Neither form is well-behaved under the model supported by traditional 00 languages (again, to their followers great amusement).

 

Pointers conform to the C++ Object Model. In

 

            T *pt = 0;

 

pt directly holds a value of type size_t that is of fixed size and extent. Lexical cues are used to toggle between the direct use of the pointer and the indirect use of the object addressed. It can be unclear at times which mode applies to what and when or how (and is a form of celebrated obscuritanism etched within code as a kind of tattoo proving mental toughness): *pt++;

 

References provide a syntactic relief from the seeming lexical complexity of pointers while retaining their efficiency:

 

Matrix operator+( const Matrix&, const Matrix& );

      Matrix m3 = m1 + m2;

 

References do not toggle between a direct and an indirect mode; rather they phase-shift between the two: (a) at initialization, they are directly manipulated, but (b) on all subsequent uses, they are transparent.

 

In a sense, a reference represents a quantum anomaly in the physics of the C++ Object Model: (a) they take up space but, except for temporary objects, they are immaterial, (b) they exhibit deep copy on assignment and shallow copy on initialization, and (c) unlike const, they really are immutable.
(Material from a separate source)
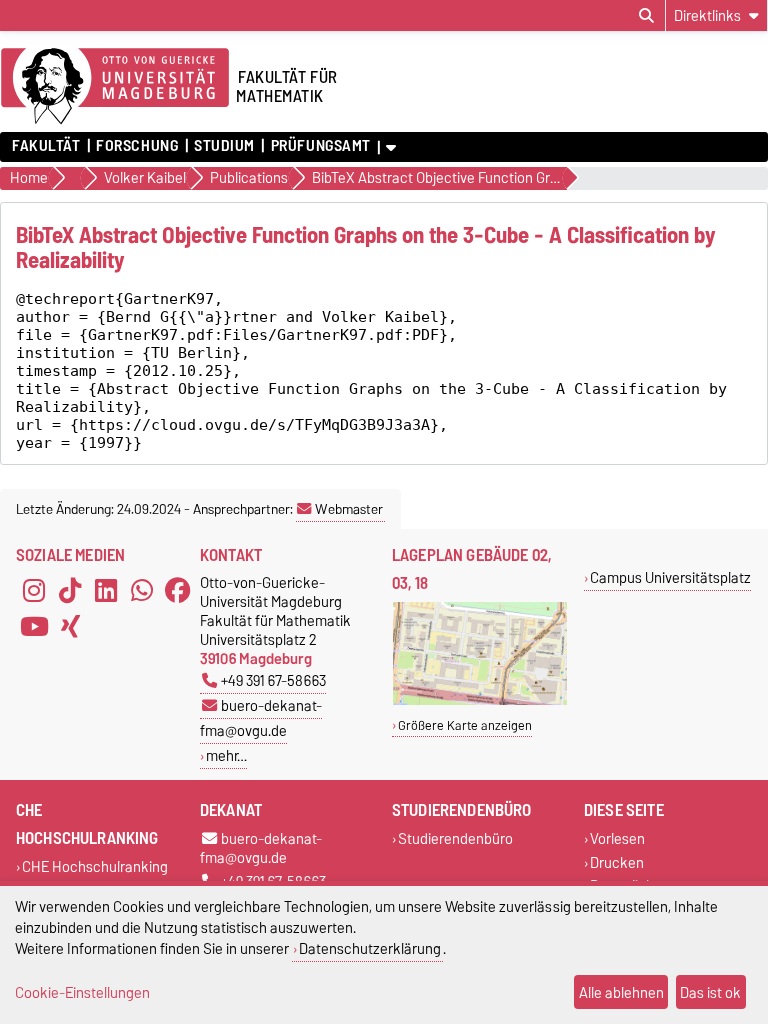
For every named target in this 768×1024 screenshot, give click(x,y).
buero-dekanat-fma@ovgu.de (261, 718)
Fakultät (46, 146)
While they are not all that useful within ISO C++, except as function parameters, they turn out to be the inspirational pivot upon which the language revision turns.

 

 

The C++.NET Design Challenge

 

Literally, for every aspect of the C++ extensions to support .NET the question always reduces to "How do we integrate this (or that) aspect of the Common Language Runtime (CLR) into C++ so that it (a) feels natural to the C++ programmer, and (b) is easy to use in its own right under .NET. I like to call this the Janus face dilemma. (Janus is a two-faced Roman diety, the one turned facing towards what has just been, the other towards what is to be.)

 

 

The Reader Language Design Challenge

 

So, to give you a flavor of the process, here is the challenge: How should we declare and use a .NET reference type? It differs significantly from the C++ Object Model: different memory model (garbage collected), different copy semantics (shallow copy), different inheritance models (monolithic, rooted to Object, supporting single inheritance only with additional support for Interfaces).

 

So, in the traditional cliff-hanger whiz-bang multi-part installment, I leave it to you, until Part 2 [after the Turkey roosts] to think about, ok, just how will we integrate support for the .NET reference type within ISO C++. [Hint: Version 1 chose to represent it as a pointer. The general concensus is that it doesn't offer a first-class programming experience.]